#### Objective A:
Render the rows as a numbered list, leaving out blank lines, taking everything from the line containing "Where should I click to: Open" down to the last of the rows.

While at the arduous and oppressive school, he read Rousseau and Goethe and discussed Classical ideals with his classmates. At school, he wrote his first play, The Robbers, about a group of naive revolutionaries and their tragic failure.

In 1780 he obtained a post as regimental doctor in Stuttgart.

Following the performance of Die Räuber (The Robbers) in Mannheim in 1781 he was arrested and forbidden to publish any further works. He fled Mannheim in 1783 coming via Leipzig and Dresden to Weimar in 1787. In 1789 he was appointed professor of History and Philosophy in Jena, where he wrote only historical works. He returned to Weimar in 1799, where Goethe convinced him to return to playwriting. He and Goethe founded the Weimar Theater which became the leading theater in Germany, leading to a dramatic renaissance. He remained in Weimar until his death at 45 from tuberculosis.

#### Provided records:
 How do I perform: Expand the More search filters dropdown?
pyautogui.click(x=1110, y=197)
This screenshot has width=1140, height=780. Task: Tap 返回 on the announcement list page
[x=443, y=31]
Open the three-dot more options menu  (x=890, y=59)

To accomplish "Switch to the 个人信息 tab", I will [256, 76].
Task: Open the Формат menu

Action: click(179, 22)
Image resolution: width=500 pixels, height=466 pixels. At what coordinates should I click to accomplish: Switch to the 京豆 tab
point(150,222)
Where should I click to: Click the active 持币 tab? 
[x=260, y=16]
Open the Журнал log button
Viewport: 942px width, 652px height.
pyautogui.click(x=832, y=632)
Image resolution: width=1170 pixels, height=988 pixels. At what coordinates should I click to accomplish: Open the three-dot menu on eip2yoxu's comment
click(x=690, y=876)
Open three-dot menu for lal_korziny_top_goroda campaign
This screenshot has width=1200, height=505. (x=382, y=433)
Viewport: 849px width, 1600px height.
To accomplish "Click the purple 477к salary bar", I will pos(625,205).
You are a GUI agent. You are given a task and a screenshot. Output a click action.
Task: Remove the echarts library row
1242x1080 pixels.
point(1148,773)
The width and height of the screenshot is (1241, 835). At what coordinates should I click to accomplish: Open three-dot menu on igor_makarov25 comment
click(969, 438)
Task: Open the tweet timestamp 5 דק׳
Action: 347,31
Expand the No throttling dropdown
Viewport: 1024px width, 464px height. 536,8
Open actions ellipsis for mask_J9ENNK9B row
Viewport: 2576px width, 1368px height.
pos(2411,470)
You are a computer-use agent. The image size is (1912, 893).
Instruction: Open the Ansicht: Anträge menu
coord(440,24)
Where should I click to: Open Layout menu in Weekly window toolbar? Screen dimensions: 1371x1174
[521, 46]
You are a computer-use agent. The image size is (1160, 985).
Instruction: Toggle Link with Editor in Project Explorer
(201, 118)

#### Objective B:
In the biographical excerpt, what post did he obtain in Stuttgart in 1780?

#### Task solution A:
1. Where should I click to: Open Layout menu in Weekly window toolbar? Screen dimensions: 1371x1174
2. [521, 46]
3. You are a computer-use agent. The image size is (1160, 985).
4. Instruction: Toggle Link with Editor in Project Explorer
5. (201, 118)

#### Task solution B:
Regimental doctor